» **Belge Bölümü**:
◇ ◇ ◇ ◇ ◇

HABER MERKEZİ – Rêber Apo’nun Kürdistan Yurseverliği ve Ulusal Kurtuluş Cephesi kitabından derlenmiştir
Yurtseverlik, yaşadığımız topraklarda ilk toprak parçasını ekime açmaktan tutalım, yonttuğumuz birkaç taşla kurduğumuz kulübeleri, ulaştığımız yerleşik yaşamı savunmak ve giderek bunu evin-tarlanın savunulmasından aşiret sahasının savunulmasına ve daha da ilerleterek milliyetin oluştuğu ülkeyi savunmaya kadar yükselterek bir halkın yaşamına sahip çıkmaktır. Burada başlı başına bir toplumsal yaşamın gelişmesi söz konusudur. Yurtseverlik bütün bu tarihsel gelişimden günümüze kadar olan süreci ifade eder. Yurtseverlik uluslaşmaya bağlıdır. Toprağa bağlanarak yerleşik bir yaşama geçmek, yerleşilen alanları savunmak ve orada kökleşerek uluslaşmak, günümüzde sömürgeciliğe karşı savaşmak, Ulusal Özgürlük Mücadelesi’ni her düzeyde geliştirmek, bunun için duygu, düşünce ve çalışmak gibi tarihsel derinliği olan bir mücadeleyi içermektedir.
Yurtseverlik bizde yitirilen, çarpıtılan, ihanete uğrayan hazin bir durumdadır. Yurt inkarı, Türkiye yurtseverliği ve hakim ulus milliyetçiliği biçimine kadar gidebilmiştir. Böylece enternasyonalizmi de, insanlık duygusunu da yerle bir eden bir konumda olduğu için kişilik oluşumumuzun temelinde sağlam bir yurtseverlik anlayışını, ilişkisini oturtmak vazgeçilmezdir.
Yurt sevgisi, insan topluluğunun daha ilk şekillenişinde aradığı bir sevgidir. İlk toplumsal yoğunlaşma, ilk toplumsal ilişkilerin gelişmesi, hep küçücük bir dünya parçasında gerçekleşir. Orada bir ev kurulur, küçük bir üretim alanı açılır, sınırlar çizilir, tanışılır ve bununla bağlantılı bir kültür gelişir, burayı koruma duygusu gelişir ve bu bir kişiliği yaratır.
Biz yurtseverliği, dünya halklarının yaşadığı tanımların dışında ve daha çok ülkeye yönelişin anlamı olarak koymak durumundayız. “Türkiye bölünmez bir bütündür” felsefesi bizim ülkemizde de önemli oranda etkisini gösteren bir felsefedir. “Türkiye ülkesi ve milliyetiyle bölünmez bir bütündür” denilir. Açıkça belirtelim ki, bu diğer azınlıklardan daha çok Kürdistan ulusal gerçekliğinin özümsenmesi için oluşturulan bir maddedir. Kürdistan halkının ulusal değerlerini Türk ulusal değerleri içinde eritmeyi, Türkiye yurtseverliğini tüm Kürdistan yurtseverliği yerine koymayı amaçlar. Nitekim daha ilkokuldan beri hepimize, vatan sevgisi denilince Türkiye sevgisi öğretilir; vatanı tanımla denilince, “Üç tarafı denizle çevrili dörtgen biçiminde bir kara parçası olduğu, yedi bölgeye ayrıldığı” söylenmesi öğütlenir. Bir tarih bilinci verilir; ekonomik ve sosyal alanda günümüzde şu kadar gelişmiştir, denilir. Bütün bunların amacı, bu, ‘bölünmez bütünlüğü’ kafalara şırınga etmektir.

◇ ◇ ◇ ◇ ◇

» **Verilen Kayıtlar**:
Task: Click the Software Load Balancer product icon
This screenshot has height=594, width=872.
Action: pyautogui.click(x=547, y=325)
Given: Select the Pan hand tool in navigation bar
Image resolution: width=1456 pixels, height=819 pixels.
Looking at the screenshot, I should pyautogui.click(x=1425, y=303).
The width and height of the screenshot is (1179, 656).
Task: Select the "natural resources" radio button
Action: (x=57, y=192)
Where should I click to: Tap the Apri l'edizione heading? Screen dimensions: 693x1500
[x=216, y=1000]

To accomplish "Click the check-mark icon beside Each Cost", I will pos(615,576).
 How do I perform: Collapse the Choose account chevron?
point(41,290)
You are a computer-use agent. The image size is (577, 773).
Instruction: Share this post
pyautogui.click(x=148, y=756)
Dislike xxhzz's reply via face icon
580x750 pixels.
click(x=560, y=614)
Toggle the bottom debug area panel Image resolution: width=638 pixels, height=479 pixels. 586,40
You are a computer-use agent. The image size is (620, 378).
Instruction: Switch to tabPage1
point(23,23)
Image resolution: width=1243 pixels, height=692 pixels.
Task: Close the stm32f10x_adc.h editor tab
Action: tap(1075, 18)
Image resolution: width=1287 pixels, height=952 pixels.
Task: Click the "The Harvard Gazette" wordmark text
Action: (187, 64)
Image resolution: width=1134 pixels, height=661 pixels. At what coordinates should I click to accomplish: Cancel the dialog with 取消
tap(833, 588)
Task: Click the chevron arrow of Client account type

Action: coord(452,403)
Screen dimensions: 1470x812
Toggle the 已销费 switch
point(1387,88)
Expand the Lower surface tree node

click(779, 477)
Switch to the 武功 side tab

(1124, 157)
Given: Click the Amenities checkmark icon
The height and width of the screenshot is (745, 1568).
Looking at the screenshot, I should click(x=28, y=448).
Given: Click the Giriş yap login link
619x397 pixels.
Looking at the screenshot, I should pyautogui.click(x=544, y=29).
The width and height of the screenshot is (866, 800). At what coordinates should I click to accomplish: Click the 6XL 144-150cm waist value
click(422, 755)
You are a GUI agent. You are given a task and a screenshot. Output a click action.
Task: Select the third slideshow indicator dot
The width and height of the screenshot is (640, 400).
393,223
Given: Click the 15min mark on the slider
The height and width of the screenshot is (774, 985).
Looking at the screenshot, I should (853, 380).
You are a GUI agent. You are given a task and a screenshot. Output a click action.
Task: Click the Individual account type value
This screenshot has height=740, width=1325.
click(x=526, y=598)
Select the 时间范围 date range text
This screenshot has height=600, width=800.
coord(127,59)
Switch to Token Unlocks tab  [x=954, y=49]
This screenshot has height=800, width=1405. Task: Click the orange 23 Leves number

◇ ◇ ◇ ◇ ◇

Yurtseverlik üzerine olan metinde "Yurtseverlik bizde yitirilen, çarpıtılan, ihanete" ifadesinden "bir kişiliği yaratır." ifadesine kadar uzanan kısmı olduğu gibi kopyalayın.

Yurtseverlik bizde yitirilen, çarpıtılan, ihanete uğrayan hazin bir durumdadır. Yurt inkarı, Türkiye yurtseverliği ve hakim ulus milliyetçiliği biçimine kadar gidebilmiştir. Böylece enternasyonalizmi de, insanlık duygusunu da yerle bir eden bir konumda olduğu için kişilik oluşumumuzun temelinde sağlam bir yurtseverlik anlayışını, ilişkisini oturtmak vazgeçilmezdir.
Yurt sevgisi, insan topluluğunun daha ilk şekillenişinde aradığı bir sevgidir. İlk toplumsal yoğunlaşma, ilk toplumsal ilişkilerin gelişmesi, hep küçücük bir dünya parçasında gerçekleşir. Orada bir ev kurulur, küçük bir üretim alanı açılır, sınırlar çizilir, tanışılır ve bununla bağlantılı bir kültür gelişir, burayı koruma duygusu gelişir ve bu bir kişiliği yaratır.